In the entries below, which lines run from the one containing "Task: Click the MonsterInsights" to the one containing "Task: Click the blue Twitter bird logo"? Copy exactly those lines, ends included, and no others.

*** Opening GIVEN DATA ***

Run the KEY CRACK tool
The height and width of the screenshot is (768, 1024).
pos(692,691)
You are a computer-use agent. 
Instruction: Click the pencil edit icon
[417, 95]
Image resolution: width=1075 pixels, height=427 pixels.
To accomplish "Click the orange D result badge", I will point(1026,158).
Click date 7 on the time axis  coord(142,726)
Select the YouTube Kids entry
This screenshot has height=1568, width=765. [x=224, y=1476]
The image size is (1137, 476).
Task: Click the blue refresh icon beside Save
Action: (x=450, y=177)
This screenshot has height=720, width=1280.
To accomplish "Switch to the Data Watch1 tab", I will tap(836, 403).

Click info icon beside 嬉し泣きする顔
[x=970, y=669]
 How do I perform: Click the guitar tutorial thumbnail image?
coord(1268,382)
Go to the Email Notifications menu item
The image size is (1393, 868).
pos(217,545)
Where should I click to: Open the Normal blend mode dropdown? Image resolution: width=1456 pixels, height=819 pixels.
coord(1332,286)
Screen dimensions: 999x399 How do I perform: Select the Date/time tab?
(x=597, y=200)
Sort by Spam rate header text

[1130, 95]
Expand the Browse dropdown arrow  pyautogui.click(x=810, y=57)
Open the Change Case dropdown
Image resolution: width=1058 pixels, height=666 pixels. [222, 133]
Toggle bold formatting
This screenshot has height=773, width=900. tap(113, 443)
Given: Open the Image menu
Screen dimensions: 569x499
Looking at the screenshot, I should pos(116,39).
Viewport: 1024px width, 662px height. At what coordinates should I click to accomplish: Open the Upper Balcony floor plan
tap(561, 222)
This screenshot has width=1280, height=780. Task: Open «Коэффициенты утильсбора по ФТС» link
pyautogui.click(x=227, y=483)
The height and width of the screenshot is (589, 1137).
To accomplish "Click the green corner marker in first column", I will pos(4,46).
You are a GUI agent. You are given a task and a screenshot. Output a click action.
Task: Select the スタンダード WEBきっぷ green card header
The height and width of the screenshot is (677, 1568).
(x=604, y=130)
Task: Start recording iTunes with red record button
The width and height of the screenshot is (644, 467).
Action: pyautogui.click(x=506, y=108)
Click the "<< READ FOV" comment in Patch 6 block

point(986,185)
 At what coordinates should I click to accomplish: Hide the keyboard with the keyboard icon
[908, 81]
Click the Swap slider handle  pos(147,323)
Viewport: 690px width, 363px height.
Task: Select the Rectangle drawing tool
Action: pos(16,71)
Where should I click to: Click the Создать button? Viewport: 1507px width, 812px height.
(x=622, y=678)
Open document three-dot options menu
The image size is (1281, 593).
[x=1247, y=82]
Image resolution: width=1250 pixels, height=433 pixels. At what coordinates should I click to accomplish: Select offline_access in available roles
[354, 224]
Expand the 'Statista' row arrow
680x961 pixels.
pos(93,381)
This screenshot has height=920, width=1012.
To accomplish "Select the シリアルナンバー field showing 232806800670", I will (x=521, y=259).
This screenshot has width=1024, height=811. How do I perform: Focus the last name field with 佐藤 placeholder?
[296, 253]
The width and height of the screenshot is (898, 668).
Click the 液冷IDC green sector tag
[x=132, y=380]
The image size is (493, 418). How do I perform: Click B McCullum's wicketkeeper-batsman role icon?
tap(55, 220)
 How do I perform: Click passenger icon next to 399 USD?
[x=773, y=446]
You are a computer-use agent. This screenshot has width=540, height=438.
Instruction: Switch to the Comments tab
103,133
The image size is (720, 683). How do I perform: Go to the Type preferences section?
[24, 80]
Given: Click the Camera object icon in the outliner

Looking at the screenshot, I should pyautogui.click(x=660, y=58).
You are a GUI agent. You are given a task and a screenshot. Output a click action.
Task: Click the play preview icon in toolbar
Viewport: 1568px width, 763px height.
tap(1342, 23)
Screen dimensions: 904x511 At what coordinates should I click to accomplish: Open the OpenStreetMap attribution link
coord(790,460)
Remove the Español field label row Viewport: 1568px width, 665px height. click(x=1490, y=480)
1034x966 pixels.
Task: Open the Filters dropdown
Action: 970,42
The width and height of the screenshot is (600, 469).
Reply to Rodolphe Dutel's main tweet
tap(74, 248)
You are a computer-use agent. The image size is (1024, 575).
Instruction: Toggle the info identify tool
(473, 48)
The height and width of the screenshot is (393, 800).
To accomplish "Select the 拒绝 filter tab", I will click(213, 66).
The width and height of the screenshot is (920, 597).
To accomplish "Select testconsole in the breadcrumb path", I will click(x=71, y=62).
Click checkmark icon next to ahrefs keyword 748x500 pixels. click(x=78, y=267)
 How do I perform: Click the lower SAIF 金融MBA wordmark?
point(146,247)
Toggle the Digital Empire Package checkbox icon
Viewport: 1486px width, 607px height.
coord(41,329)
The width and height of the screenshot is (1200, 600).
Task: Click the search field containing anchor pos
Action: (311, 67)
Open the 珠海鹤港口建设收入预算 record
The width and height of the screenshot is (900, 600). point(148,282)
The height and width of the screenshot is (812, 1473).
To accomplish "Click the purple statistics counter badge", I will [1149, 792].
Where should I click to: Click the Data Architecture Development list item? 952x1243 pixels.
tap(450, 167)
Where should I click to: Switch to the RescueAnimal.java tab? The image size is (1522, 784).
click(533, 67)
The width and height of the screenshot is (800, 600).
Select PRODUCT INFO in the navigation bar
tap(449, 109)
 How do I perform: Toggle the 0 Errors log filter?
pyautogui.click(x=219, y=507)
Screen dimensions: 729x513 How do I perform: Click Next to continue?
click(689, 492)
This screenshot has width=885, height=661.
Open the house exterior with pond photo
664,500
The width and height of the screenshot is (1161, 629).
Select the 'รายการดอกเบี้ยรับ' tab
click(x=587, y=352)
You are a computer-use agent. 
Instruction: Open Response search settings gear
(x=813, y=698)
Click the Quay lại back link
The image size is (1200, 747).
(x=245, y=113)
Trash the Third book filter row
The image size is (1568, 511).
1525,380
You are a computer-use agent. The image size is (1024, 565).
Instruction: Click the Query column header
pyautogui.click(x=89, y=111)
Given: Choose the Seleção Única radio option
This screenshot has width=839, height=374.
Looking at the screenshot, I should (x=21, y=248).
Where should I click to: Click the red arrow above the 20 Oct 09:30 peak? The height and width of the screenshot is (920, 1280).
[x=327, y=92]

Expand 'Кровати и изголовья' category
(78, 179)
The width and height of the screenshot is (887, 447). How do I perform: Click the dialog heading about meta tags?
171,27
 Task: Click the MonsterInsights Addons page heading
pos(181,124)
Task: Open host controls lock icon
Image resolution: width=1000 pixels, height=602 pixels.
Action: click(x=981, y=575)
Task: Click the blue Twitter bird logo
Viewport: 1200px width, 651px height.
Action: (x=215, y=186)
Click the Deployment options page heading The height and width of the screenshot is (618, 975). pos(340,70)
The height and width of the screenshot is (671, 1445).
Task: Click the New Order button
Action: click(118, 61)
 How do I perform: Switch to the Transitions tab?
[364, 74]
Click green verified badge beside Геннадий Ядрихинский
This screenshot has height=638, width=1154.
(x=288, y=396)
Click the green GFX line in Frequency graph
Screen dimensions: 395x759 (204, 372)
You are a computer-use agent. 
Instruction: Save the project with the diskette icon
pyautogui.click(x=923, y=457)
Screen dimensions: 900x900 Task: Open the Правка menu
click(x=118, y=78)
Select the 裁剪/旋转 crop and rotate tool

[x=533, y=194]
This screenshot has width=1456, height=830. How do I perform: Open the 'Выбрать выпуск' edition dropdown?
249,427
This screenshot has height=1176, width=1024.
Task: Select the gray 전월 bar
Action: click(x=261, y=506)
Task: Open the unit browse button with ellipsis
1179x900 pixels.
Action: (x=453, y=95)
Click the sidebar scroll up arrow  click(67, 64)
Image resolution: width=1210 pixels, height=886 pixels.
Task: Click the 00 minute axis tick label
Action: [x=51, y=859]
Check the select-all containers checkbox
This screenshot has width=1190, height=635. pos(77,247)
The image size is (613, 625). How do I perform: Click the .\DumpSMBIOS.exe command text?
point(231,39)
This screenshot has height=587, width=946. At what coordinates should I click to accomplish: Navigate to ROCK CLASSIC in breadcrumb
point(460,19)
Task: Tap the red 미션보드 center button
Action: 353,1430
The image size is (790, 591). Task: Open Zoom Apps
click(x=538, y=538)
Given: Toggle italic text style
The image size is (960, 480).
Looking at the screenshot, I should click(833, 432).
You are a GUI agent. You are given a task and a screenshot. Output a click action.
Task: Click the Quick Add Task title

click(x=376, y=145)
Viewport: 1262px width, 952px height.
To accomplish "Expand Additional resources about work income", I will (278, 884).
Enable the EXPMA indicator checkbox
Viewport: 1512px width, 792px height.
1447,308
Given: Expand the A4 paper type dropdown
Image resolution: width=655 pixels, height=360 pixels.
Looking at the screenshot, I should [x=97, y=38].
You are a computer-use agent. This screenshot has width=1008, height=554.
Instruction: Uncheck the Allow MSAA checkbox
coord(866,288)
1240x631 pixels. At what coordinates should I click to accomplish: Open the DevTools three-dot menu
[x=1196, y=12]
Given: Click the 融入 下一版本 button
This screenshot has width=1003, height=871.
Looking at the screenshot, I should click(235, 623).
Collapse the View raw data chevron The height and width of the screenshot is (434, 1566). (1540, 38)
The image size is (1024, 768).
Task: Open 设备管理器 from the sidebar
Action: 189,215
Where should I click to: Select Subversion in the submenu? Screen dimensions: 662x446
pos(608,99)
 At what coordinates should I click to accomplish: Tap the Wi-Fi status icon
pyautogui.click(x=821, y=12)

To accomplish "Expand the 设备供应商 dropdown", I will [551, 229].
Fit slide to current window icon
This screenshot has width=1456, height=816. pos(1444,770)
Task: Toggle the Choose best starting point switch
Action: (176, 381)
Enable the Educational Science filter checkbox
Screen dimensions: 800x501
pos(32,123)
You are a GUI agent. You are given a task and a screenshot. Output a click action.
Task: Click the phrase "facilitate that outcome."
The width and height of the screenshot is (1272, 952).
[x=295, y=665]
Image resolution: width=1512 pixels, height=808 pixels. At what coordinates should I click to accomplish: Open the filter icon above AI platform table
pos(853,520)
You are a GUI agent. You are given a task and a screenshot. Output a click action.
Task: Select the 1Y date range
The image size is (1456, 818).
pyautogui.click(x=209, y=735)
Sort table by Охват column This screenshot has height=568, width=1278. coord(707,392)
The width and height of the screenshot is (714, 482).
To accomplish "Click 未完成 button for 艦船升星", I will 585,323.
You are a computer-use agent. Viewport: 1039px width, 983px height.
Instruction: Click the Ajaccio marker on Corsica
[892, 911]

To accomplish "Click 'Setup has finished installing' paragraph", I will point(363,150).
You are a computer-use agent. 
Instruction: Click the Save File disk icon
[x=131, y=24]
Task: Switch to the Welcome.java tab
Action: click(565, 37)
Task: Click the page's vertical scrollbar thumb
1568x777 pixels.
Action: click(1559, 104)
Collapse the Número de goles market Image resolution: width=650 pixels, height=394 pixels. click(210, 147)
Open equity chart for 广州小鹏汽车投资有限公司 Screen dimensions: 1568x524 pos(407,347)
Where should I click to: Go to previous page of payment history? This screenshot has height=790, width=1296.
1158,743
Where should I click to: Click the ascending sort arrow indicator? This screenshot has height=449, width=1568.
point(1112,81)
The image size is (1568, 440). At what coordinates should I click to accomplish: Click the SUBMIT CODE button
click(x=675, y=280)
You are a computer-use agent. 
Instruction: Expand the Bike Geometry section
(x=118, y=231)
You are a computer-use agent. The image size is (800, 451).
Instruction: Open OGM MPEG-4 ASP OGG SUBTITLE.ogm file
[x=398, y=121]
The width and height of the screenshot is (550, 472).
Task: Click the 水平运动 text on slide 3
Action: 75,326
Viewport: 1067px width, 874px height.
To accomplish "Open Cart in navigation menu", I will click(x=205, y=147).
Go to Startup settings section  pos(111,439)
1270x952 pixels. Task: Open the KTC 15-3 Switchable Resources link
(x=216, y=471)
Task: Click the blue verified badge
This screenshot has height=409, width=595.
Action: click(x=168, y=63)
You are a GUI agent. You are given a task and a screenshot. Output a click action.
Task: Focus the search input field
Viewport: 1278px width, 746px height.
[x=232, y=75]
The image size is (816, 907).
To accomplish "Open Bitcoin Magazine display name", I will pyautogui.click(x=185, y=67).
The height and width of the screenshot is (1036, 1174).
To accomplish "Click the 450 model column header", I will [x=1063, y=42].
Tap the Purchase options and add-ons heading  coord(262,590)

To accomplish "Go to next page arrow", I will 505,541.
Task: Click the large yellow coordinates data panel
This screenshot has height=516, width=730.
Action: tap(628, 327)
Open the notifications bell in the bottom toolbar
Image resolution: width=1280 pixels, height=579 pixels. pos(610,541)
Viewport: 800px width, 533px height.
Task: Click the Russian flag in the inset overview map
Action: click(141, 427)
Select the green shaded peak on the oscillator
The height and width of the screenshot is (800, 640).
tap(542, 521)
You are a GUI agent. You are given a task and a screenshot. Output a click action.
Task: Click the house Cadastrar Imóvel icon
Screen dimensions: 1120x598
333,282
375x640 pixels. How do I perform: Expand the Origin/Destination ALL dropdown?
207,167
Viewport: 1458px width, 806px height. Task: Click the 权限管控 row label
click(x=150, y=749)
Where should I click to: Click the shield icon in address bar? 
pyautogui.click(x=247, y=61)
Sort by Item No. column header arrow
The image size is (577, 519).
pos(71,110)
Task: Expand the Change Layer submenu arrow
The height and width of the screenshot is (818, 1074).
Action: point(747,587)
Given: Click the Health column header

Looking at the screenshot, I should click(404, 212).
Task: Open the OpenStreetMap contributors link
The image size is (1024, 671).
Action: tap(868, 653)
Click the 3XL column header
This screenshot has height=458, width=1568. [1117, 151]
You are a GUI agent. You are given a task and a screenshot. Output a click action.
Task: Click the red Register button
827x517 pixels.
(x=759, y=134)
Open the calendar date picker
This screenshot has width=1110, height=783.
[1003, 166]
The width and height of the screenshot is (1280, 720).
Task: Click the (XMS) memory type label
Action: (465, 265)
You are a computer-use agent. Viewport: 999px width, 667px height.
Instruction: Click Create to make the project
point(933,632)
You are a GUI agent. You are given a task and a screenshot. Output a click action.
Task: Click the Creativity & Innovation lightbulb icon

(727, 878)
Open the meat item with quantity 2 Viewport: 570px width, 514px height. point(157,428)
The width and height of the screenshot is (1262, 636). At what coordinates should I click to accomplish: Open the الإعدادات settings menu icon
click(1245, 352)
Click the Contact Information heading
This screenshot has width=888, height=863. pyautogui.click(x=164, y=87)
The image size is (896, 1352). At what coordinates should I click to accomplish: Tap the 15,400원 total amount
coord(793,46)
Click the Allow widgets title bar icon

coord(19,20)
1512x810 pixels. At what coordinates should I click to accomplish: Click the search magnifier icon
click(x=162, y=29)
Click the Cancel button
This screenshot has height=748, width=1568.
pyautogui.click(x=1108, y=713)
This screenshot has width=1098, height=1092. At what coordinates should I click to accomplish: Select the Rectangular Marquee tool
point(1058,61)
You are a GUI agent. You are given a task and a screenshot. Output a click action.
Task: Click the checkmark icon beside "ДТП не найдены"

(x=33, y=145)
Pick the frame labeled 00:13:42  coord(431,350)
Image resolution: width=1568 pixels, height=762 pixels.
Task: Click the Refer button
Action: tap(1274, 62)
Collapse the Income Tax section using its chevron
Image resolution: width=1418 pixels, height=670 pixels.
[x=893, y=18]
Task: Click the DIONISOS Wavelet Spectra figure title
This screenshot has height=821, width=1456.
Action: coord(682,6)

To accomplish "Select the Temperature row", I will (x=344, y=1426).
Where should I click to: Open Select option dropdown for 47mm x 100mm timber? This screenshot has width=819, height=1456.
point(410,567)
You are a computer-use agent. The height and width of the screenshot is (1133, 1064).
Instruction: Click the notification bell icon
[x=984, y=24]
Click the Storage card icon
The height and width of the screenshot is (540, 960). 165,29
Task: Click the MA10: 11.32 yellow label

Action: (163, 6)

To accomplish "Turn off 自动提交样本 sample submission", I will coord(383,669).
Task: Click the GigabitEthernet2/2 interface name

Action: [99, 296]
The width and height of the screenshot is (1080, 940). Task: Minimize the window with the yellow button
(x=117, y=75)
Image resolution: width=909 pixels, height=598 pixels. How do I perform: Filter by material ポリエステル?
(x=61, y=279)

*** Closing GIVEN DATA ***

> **RESULT OF THE TASK**
 Task: Click the MonsterInsights Addons page heading
pos(181,124)
Task: Open host controls lock icon
Image resolution: width=1000 pixels, height=602 pixels.
Action: click(x=981, y=575)
Task: Click the blue Twitter bird logo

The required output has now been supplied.